Though Romania’s foreign trade deficit fell in July compared to a month ago, its increase compared to July 2016 was striking. July’s trade deficit of 987 million euros was over 54% higher than July 2016 as exports, which rose by 8.6% in the same period, were outpaced by imports, which rocketed by 14.0%.
The graph below is even more interesting.
It shows that though Romania has always maintained a trade deficit with the EU28 region, it is the surplus with countries outside the EU28 region that has turned to a deficit over the past three years, thus contributing to a rise in overall foreign trade deficit.
Since a higher trade deficit reduces economic output, this elevated figure will put downward pressure on economic growth.

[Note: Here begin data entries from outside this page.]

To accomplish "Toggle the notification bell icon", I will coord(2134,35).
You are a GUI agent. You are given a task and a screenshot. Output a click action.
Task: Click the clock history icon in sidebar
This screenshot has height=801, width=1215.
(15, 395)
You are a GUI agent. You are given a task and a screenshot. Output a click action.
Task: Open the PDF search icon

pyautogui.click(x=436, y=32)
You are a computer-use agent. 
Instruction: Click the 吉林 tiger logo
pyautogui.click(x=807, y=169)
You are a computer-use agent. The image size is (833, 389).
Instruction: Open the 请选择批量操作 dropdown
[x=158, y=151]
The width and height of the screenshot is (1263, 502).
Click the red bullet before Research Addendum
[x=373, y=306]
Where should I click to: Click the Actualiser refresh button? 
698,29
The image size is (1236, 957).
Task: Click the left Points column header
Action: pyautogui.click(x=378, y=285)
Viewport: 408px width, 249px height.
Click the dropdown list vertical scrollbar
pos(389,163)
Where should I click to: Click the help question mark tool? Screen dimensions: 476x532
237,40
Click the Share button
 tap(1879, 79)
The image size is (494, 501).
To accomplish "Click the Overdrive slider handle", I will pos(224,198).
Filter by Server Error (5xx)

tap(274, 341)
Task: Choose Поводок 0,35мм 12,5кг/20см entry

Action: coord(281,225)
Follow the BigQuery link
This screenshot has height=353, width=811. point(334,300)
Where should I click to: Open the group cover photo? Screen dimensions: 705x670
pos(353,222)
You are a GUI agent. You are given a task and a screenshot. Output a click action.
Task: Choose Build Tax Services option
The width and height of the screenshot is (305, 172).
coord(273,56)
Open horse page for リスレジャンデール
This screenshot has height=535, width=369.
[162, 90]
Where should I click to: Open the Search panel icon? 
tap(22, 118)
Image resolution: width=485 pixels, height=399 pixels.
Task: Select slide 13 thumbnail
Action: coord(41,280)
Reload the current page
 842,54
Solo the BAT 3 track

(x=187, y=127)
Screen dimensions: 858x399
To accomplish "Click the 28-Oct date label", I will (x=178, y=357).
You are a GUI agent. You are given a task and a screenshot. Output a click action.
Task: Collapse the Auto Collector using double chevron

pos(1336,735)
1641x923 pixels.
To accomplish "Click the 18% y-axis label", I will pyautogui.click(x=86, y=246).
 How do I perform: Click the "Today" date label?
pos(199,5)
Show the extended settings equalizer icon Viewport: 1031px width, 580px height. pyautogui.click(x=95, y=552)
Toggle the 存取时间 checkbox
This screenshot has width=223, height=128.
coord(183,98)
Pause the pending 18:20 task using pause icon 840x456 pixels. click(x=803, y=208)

Apart from the trade deficit, the country’s budget deficit is also being scrutinized closely.
As seen from the graph above, its budget deficit had hit the 3% of GDP (gross domestic product) limit in 2016 set by the European Union (EU).
Given that it intends to reduce taxes and increase wages and investment, it is bound to breach the limit this year. The EU expects Romania’s budget deficit to remain above the maximum allowed 3% level in 2018 as well.
Infrastructure – a major bottleneck
According to data from the National Institute of Statistics, though net investment in Romania rose 1.9% in Q2 2017 to 16.9 billion leu ($4.4 billion) from a year ago, it remained lower by 0.2% at 29.79 billion leu ($7.76 billion) in H1 2017 compared to a year ago.
Investment remains weak due to the country’s poor infrastructure.
In an interview with the Financial Times, Ilan Laufer, the business environment minister of Romania, said that “Infrastructure is the main thing holding back investment,” adding that “It’s our weakest point. That’s why we are doing everything to connect the country’s highways by 2020.”
Let’s take the Autostrada Transilvania as an instance. The motorway was expected to connect the Middle East, central Europe, and the former Soviet Union with a planned construction of 415 kilometers. However, after spending nearly 1.4 billion euros, it was abandoned by the government in 2013 after a decade of patchy progress; only 52 kilometers were ever built.
Fiscal constraint is a major reason why the government never saw the seminal project through.
According to the Financial Times, Romania has been provided 9.5 billion euros by the EU under the 2014-2020 Large Infrastructure Operational Programme. However it has yet to be deployed due to political instability in the country.
Even the markets are reflecting inherent weakness. For a country growing as quickly as Romania, its currency should not be weakening as much as it has against the euro (see the graph above), indicating that quality of the growth is questionable.